Amgen Inc. raised the wholesale price of its blockbuster drug Epogen by 3.9% on Thursday, drawing accusations of monopoly tactics from some of its major customers.
The move, on the heels of an identical price increase last year, thrust the Thousand Oaks-based biotechnology company into the growing controversy over accelerating drug prices.
Kent Thiry, chairman and chief executive of DaVita Inc., which operates 486 outpatient dialysis centers, accused Amgen of "abuse of monopoly power."
The chief financial officer of a rival chain, Renal Care Group, also expressed dismay. "We don't believe this is necessary," said CFO Dirk Allison. "Amgen has a monopoly on this product. . . . We are very disappointed in Amgen."
Amgen defended the price increase, saying it was only the second in 11 years. In that time, said company spokesman Jeff Richardson, the consumer price index, a measure of inflation, has risen 42%, while the increase in Epogen pricing amounts to 8%.
The medication, with $1.76 billion in 2000 sales, is used to treat chronic anemia in kidney dialysis patients. Amgen has had a monopoly in the United States kidney dialysis market since it launched the drug in 1989.
The price increase comes amid slower growth for Epogen. In a conference call with analysts last week, Amgen lowered its growth projections to a 5%-6% range from 6%-7%, prompting an immediate hit to its stock price.
Amgen meanwhile is awaiting government approval for a successor to Epogen called Aranesp, which relieves anemia at lower doses. Analysts expect Amgen to charge 20% to 25% more for Aranesp than Epogen.
Dennis Harp, a biotechnology analyst with Deutsche Bank Alex. Brown in New York, said the price increase benefits Amgen on two levels. It sustains Epogen revenue growth in a slower market. And it narrows the expected price gap between Epogen and Aranesp.
That may help Amgen negotiate a higher reimbursement rate with the federal Health Care Finance Administration, which sets Medicare pricing, Harp said.

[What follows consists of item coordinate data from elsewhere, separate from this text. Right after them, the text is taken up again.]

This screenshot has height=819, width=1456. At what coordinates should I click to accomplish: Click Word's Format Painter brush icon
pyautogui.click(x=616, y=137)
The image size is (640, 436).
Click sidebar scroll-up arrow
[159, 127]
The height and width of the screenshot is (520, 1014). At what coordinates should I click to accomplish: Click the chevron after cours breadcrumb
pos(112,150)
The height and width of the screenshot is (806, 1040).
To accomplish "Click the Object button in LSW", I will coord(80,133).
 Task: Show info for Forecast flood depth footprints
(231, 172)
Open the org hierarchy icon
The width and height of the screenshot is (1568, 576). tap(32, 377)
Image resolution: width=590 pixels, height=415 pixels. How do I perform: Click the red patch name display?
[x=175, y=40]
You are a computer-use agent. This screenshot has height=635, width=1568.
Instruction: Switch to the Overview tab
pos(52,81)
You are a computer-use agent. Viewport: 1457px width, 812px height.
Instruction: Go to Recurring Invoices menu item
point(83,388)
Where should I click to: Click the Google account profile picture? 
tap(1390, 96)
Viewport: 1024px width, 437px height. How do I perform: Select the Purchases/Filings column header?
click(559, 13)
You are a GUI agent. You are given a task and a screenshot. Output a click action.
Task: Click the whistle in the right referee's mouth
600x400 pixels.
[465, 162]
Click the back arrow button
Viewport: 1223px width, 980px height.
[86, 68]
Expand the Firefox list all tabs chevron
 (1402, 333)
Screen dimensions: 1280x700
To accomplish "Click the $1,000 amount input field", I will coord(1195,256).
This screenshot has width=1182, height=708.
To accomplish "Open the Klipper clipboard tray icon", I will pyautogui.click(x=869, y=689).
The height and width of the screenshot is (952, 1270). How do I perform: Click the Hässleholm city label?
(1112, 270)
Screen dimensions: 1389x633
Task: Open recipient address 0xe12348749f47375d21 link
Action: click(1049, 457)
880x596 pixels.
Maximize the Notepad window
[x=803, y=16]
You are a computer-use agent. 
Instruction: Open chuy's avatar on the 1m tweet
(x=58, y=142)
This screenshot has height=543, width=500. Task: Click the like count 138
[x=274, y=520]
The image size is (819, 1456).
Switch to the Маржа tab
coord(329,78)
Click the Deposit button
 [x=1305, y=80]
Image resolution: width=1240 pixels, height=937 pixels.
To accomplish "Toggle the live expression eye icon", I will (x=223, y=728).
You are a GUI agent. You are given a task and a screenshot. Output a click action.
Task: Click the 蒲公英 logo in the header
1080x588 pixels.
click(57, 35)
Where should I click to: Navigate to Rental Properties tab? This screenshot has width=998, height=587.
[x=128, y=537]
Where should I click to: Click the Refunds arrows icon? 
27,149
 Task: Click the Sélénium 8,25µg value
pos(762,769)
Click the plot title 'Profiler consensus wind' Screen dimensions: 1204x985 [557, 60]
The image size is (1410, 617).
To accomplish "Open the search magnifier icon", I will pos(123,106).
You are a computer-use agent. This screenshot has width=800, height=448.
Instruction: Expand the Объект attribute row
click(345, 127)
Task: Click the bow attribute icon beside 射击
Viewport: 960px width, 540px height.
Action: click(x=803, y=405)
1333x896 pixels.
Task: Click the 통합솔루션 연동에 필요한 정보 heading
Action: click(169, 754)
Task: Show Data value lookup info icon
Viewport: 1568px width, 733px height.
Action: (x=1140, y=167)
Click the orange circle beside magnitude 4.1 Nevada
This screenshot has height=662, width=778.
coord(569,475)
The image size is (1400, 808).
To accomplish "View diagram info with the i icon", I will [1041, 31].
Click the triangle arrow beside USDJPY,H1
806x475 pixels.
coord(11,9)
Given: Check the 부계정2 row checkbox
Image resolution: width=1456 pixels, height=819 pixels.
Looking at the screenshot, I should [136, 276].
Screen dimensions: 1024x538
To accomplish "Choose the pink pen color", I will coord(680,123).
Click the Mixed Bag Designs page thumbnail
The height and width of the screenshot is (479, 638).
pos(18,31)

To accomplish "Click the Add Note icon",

The reimbursement rate is important in the dialysis market, in which 75% to 80% of patients are covered by Medicare.
It will also have an effect in the oncology market, a much larger business, where Aranesp may be used to relieve anemia that results from chemotherapy.
"By having the price of the first- generation product higher, it gives Amgen a better basis to go in and obtain higher reimbursement on the second," Harp said.
In each of the last two years, the Department of Health and Human Services has recommended slashing the reimbursement on Epogen to $9 to $10 per 1,000 units. But the reduction was never incorporated into the federal budget approved by Congress.
Epogen treatment costs $7,000 to $8,000 a year per patient.
Renal Care Group's Allison said he plans to lodge a complaint over the Epogen price hike with Amgen and with federal Medicare administrators. He said last year's price increase, which was not covered by Medicare, will reduce his company's profit by 5 cents to 7 cents a share. He said the latest hike would eat further into earnings.
Amgen's Richardson said the company needs the money to fund drug research and development, and it recently completed construction of a new Epogen plant. The price increase is unrelated to the expected introduction of Aranesp later this year, he said.
On Nasdaq, Amgen shares closed at $60.18, down 78 cents, and Renal Care Group closed at $25.57, down $2.93. DaVita, based in Torrance, closed at $19.40, down 72 cents on the New York Stock Exchange.